Is dyslexia a gift or a curse?

Personally speaking, bearing in mind I am a grumpy old man; I believe dyslexia is a curse.

Dys- anything means can’t do.

Whatever extra’s I have from my dyslexia (e.g. lateral and systemic thinking) are outweighed by low self-esteem and self-loathing. Also the anger and frustration of not understanding why I can’t do stuff that seems easy for others.

Luckily my dyslexia is relatively mild and I have been able to ameliorate it to an extent.

I have achieved a lot. For example I haven’t been unemployed, I have an OU degree, which I studied for whilst having a full-time job. I have a good marriage and have two great grown-up kids. I have a relatively well-paid job (for the area where I live).

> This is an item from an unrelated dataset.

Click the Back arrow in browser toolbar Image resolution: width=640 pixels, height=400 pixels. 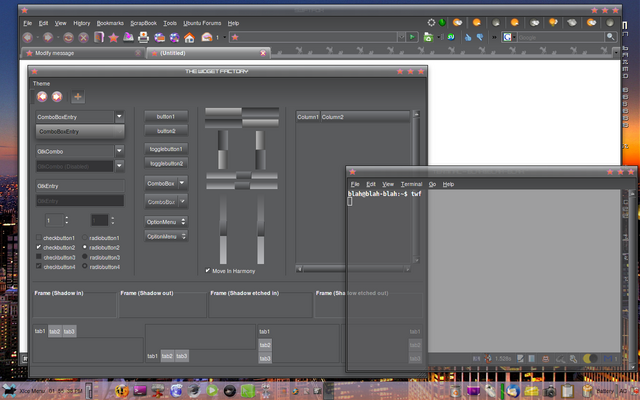[x=27, y=37]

As discussed in “Sink or Swim” article, I’ve just been able to keep my head above water.

I keep thinking how much better I could have done if I could read well, write well and play sport well enough when I was at school. If I had the same intelligence and the ability to read (and absorb) fast how much more I could have achieved, and how much happier I could have been. For example I might have never put myself forward for promotion at work – I haven’t done that because I just don’t think I’m good enough.

Dyslexia is a strange thing – nobody understands it, even the so-called experts. I am proud to be an intelligent dyslexic, and who knows my personality might be completely different if I weren’t dyslexic. I might be a right miserable git. ;)

"there is nothing either good nor bad but thinking makes it so.": William Shakespeare.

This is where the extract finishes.